Quantcast

utf-8, probable solution

classic Classic list List threaded Threaded
3 messages Options
Reply | Threaded
Open this post in threaded view
|  
Report Content as Inappropriate

utf-8, probable solution

Paul POULAIN-2
Thanks to Heikki Levanto, Tümer Garip & Mike Rylander, you pointed 3
things useless alone, but very useful when mixed.

I think I have the solution to our problem. It's not a zebra or
html::template or marc::record problem, it's a Perl one !

Let me explain :
I followed my utf-8 string in my perl Code until printed and it was
always utf-8 (\x9c...)
But in firefox, it was iso8859-1.

Heikki told me that the first 255 char were shared by unicode and
iso8859-1. So, I told myself : OK, Paul, add a "true utf-8 character to
your string". I choose \x{263a} (the smiley, because i'm always
optimistic & that is what is used in perluniintro)

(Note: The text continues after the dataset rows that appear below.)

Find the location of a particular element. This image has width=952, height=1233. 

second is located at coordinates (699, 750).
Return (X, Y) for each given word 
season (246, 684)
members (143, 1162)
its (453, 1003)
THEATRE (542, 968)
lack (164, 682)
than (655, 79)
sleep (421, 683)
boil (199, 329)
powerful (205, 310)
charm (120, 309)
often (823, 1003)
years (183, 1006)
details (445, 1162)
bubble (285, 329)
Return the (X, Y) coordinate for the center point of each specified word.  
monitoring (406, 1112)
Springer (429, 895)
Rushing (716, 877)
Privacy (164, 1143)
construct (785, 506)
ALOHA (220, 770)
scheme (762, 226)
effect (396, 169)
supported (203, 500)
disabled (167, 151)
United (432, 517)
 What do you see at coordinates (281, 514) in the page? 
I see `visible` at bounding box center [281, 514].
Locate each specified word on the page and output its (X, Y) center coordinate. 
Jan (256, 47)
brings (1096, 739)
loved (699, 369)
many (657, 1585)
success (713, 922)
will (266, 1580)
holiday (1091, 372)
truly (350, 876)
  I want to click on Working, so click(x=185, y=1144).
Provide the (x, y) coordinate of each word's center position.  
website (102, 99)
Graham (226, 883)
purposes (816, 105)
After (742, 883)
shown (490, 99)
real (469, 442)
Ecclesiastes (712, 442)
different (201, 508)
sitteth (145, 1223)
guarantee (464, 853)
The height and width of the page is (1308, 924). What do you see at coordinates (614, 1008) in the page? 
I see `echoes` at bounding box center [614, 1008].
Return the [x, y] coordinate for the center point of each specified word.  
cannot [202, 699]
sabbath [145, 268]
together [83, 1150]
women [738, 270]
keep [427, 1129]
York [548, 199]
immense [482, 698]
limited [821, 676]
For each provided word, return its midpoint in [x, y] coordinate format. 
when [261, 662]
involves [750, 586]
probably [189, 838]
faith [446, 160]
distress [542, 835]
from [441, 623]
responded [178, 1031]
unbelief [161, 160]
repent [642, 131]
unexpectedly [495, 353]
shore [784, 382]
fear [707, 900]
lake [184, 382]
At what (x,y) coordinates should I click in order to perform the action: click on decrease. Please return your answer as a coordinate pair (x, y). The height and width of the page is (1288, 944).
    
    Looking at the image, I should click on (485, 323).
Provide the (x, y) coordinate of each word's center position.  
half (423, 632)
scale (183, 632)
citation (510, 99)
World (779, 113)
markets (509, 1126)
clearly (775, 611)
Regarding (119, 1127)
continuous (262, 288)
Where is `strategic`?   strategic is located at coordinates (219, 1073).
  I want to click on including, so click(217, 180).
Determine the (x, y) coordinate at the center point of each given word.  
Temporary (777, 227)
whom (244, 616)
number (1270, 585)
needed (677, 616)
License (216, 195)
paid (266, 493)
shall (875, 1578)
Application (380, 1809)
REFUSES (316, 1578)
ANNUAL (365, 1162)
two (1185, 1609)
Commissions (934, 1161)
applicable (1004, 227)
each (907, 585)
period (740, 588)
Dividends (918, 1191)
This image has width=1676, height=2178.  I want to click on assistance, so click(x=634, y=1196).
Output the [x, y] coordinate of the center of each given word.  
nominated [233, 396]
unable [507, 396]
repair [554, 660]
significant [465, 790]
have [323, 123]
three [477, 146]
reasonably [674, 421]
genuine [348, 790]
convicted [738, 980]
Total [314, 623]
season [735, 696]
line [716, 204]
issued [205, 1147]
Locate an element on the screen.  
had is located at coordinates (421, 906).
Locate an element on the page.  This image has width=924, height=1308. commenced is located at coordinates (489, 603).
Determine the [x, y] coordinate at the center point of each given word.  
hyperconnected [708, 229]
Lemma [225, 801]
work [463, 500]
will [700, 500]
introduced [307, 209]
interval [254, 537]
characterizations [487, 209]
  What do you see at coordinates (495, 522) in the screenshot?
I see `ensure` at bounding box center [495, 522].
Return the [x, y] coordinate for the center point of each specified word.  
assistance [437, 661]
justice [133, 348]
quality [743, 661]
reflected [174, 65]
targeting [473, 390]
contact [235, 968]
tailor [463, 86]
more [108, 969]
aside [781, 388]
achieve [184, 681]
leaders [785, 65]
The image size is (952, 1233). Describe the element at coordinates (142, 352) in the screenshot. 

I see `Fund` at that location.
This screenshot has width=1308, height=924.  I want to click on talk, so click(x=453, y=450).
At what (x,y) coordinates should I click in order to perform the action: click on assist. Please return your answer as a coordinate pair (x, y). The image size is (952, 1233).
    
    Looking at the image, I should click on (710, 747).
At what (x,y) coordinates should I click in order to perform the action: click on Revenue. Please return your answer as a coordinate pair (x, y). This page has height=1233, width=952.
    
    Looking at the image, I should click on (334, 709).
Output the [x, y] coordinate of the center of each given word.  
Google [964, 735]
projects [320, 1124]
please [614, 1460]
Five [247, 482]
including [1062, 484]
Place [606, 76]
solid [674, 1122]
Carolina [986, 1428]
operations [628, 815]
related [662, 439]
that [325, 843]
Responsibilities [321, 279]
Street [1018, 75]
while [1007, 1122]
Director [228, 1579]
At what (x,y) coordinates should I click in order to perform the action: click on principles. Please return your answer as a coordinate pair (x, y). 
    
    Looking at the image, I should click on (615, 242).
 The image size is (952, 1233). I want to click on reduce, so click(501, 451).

Surprise ... now my é was a utf-8 é in firefox !!!!
Conclusion : perl looked at my string before sendint it, and, as it
finds it's not "true utf-8", Perl did something to change it in iso8859-1.

I also had a brand new message in my log :
 >            Wide character in print at ...

Mike R. and Tümer G. suggestions make me investigate perldoc on unicode.
and here it is :

>        A user of Perl does not normally need to know nor care how Perl happens to encode its internal strings, but it becomes rele-
>        vant when outputting Unicode strings to a stream without a PerlIO layer -- one with the "default" encoding.  In such a case,
>        the raw bytes used internally (the native character set or UTF-8, as appropriate for each string) will be used, and a "Wide
>        character" warning will be issued if those strings contain a character beyond 0x00FF.
>        For example,
>              perl -e 'print "\x{DF}\n", "\x{0100}\x{DF}\n"'
>        produces a fairly useless mixture of native bytes and UTF-8, as well as a warning:
>             Wide character in print at ...
>        To output UTF-8, use the ":utf8" output layer.  Prepending
>              binmode(STDOUT, ":utf8");
>        to this sample program ensures that the output is completely UTF-8, and removes the program's warning.


GOTCHA ! I have added binmode(STDOUT, ":utf8"), and now, even without
the smiley, my éà... are correctly shown.

Still having to investigate mySQL utf-8, but it seems that
 > set NAMES=utf8
is useless.

Thanks everybody for helping me. I'll continue this thread on koha-devel
only, as zebra & perl4lib are not interested probably.
--
Paul POULAIN et Henri Damien LAURENT
Consultants indépendants
en logiciels libres et bibliothéconomie (http://www.koha-fr.org)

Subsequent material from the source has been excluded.